Yet Guru’s case represents something even more sinister than judicial overreach—it stands as a meticulously state-managed theater of scapegoating. Convicted for his alleged role in the 2001 Parliament attack—a crime he consistently maintained he did not orchestrate—Guru was the perfect offering for a vengeful state seeking catharsis. His trial was marked by legal representation that can only be described as farcical, confessions extracted under circumstances that violated every norm of due process, and a Supreme Court judgment that admitted the evidence was circumstantial yet justified the death penalty to “satisfy the collective conscience of the society.”

This was not justice; it was human sacrifice dressed in judicial robes. The state needed a Kashmiri body to offer to the baying crowds, and Guru, already in custody and politically disposable, fit the requirement. The execution was carried out in secrecy, his family informed via post after the fact, and his body interred within Tihar’s walls—a double punishment that denied his son, his wife, and his aging mother the fundamental human right to mourn according to their faith and tradition.

From a human rights perspective, these cases illuminate the pathology of occupation—not merely the military occupation of territory, but the occupation of legal systems by political expediency. Both men were denied the international standards of fair trial that India’s Constitution claims to uphold. Both were buried behind prison walls, a practice that serves no penological purpose but functions purely as collective punishment of bereaved families and a warning to dissenters.

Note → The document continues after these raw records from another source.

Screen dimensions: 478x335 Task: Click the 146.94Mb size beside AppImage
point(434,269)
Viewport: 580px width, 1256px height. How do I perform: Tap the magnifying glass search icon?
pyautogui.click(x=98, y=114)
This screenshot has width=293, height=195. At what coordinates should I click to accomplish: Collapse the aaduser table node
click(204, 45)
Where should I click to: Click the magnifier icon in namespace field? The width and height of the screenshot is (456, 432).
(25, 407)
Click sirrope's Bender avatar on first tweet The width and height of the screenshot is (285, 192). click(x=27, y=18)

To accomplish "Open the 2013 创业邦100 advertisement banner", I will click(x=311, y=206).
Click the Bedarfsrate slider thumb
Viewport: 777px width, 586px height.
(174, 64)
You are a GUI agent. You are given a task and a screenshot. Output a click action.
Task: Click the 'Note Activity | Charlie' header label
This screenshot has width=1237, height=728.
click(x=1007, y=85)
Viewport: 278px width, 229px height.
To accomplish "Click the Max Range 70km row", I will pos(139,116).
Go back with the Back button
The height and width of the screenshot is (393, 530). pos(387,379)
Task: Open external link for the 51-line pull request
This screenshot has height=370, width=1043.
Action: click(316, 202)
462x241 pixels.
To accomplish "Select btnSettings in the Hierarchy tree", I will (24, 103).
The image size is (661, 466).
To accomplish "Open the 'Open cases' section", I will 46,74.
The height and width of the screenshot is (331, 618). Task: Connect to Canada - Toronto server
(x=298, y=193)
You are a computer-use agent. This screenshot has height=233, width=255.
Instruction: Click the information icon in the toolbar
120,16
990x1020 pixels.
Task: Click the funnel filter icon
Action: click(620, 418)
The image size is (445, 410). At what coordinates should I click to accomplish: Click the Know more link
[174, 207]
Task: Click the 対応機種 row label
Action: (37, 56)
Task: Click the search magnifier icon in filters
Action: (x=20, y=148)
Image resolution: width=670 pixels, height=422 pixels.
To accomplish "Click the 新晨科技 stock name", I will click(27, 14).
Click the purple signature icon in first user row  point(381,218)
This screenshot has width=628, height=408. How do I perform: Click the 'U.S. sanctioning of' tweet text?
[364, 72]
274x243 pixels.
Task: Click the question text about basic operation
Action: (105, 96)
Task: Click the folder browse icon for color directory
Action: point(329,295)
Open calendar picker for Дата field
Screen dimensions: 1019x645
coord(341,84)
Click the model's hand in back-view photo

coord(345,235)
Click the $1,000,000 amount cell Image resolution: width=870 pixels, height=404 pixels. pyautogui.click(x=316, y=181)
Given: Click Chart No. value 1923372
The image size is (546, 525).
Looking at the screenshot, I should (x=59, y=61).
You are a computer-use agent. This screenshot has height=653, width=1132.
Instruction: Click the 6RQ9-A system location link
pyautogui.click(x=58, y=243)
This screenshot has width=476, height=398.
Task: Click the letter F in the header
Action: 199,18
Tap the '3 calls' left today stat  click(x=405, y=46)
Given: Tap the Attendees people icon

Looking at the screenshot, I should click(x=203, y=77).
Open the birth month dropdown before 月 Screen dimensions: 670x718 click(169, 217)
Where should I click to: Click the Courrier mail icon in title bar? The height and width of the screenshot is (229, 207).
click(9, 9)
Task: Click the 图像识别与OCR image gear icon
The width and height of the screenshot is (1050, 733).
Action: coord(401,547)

This refusal to return bodies constitutes a form of enforced disappearance after execution, designed to erase the physical memory of the condemned while paradoxically ensuring their martyrdom.

The international community’s silence on these judicial murders speaks to the selective morality that governs global human rights discourse. While western capitals lecture the world on legal propriety and due process, the execution of Afzal Guru—described by legal experts as a “miscarriage of justice”—barely registered in diplomatic corridors. The Kashmiri people are thus reminded that their lives, and deaths, exist outside the perimeter of international concern, collateral damage in the strategic calculations of nuclear-armed states.

Yet the state’s calculus proved fatally flawed. By converting Butt and Guru into unquiet graves within its own prison complex, India created permanent shrines of resistance. The soil of Tihar, heavy with the remains of these men, has become sacred ground for those who continue to demand self-determination. The dates of February 09 and 13 are no longer merely calendar entries; they are days of transnational mourning and renewed commitment, when Kashmiris across the diaspora gather to assert that while bodies can be imprisoned and hanged, the volunteer tradition they inspired remains ungovernable. For every Maqbool Butt they hang, thousands rise; for every Afzal Guru they frame, the resolve deepens. The gallows, intended as instruments of deterrence, have become the very forge where the will for freedom is tempered.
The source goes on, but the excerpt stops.